The New Zealand housing market is looking perkier, with house price declines being replaced by signs of stability and improvement.
A boom is unlikely to be around the corner. Until inflation returns to normal the Reserve Bank cannot allow a runway housing market, but some notable pivots are apparent as people respond to economic signals.
New Zealand house prices rose 0.4% month-on-month in June and Auckland house prices were up 0.8%. Stripping out seasonal effects, house prices rose 0.7% in the month of June.
The median days to sell was 47 in June 2023 (seasonally adjusted). May was 47 days, April 2023 48 days, March 2023 49 days, and 53 days in February. Those figures are still above average (39 days) but signal an improving market, albeit off lows. Days to sell is a leading indicator of price movements.
Sales rose 4.9% seasonally adjusted month-on-month which is the fourth month in a row of increase though volumes are still at below average levels. At the end of June, the total number of properties for sale across New Zealand was 24,676, down 6.1% (1,595 properties) from 26,271 year-on-year, and down 7.5% month-on-month.
Key drivers include:
The flipside to migration supporting housing demand is the impact of higher interest rates which is exerting downwards pressure on housing demand. With around $170 billion of mortgages to refinance in the coming months, and the average mortgage rate on outstanding loans rising from about 3% in early 2022 to around 5% currently, but mortgage rates north of 6%, the full impact of higher interest rates is a way off.
One key factor has also been the switch from new builds to the existing stock.
With construction costs rising more than 20% in the past 18 months, and house prices falling more than 15%, there has been value in buying the existing stock as opposed to building new. Inflation has become a protection device and friend of house prices.
This switch has been most pronounced in new dwelling consents for new houses which have fallen from more than 2,000 per month (seasonally adjusted) to 1,400. Conversely, consent issuance for apartments, townhouses and flats has held up reasonably well. Both new houses and apartment/townhouse consent issuance is subject to an attrition factor though; the decision to defer getting underway, with finance one factor and construction costs another. Ironically, this tightens up supply.
Within that switch you can see an element of economic rationality as the market balances contrasting forces. The forces include higher interest rates, construction costs/inflation, and supply relative to demand, or more succinctly, the market needs to slow but we still need supply and affordable supply, which is a tough balancing act.
Apartments, townhouses, and unit consent issuance have remained more resilient because they tick the affordability box, or at least are less unaffordable.
Looking forward, there is a lot of chatter about the Reserve Bank being on hold and what that might mean for the market. It is positive, with a caveat. Inflation at 6% is a long way from the target of 2%. A resurgent housing market would not help that journey. The effective mortgage rate people are paying is still rising.
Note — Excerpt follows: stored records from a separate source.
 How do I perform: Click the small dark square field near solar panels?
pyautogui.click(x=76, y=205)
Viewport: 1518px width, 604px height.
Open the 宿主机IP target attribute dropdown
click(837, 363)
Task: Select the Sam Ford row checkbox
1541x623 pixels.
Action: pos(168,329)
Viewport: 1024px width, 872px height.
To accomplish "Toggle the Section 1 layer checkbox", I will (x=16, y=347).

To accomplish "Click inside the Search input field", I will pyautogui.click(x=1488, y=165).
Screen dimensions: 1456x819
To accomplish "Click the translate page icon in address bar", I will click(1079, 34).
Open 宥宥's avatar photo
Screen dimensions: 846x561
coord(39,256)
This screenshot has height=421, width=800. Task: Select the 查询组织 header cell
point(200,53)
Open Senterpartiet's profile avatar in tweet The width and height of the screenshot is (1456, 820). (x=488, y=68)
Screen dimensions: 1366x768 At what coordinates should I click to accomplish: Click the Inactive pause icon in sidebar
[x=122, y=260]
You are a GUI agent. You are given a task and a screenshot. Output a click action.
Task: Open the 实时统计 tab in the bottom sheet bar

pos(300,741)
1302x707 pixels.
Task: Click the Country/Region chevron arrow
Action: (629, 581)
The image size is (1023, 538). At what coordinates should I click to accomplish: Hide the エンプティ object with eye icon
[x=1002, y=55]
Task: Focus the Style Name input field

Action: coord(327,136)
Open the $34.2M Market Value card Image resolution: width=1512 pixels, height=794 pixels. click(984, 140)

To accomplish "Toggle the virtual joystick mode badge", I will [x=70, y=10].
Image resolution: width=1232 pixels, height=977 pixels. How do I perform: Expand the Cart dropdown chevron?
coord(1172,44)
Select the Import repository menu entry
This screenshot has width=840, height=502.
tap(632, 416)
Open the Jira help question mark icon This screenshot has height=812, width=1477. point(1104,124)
Ultimately, the key driver will be supply relative to demand.
Supply is being constrained in certain areas.
Can the migration inflow can be sustained? The headline numbers are huge on the face of it for housing demand.
One driver of the recent inflow has been the Government recently making is possible for some migrants on work visas who had already been living in New Zealand for a period to apply for a special resident class visa. These residents have been participating in the economy so are not strictly new demand. The allure of Australia is reported regularly, and flows are starting to show more departures, and this is a trend that needs watched.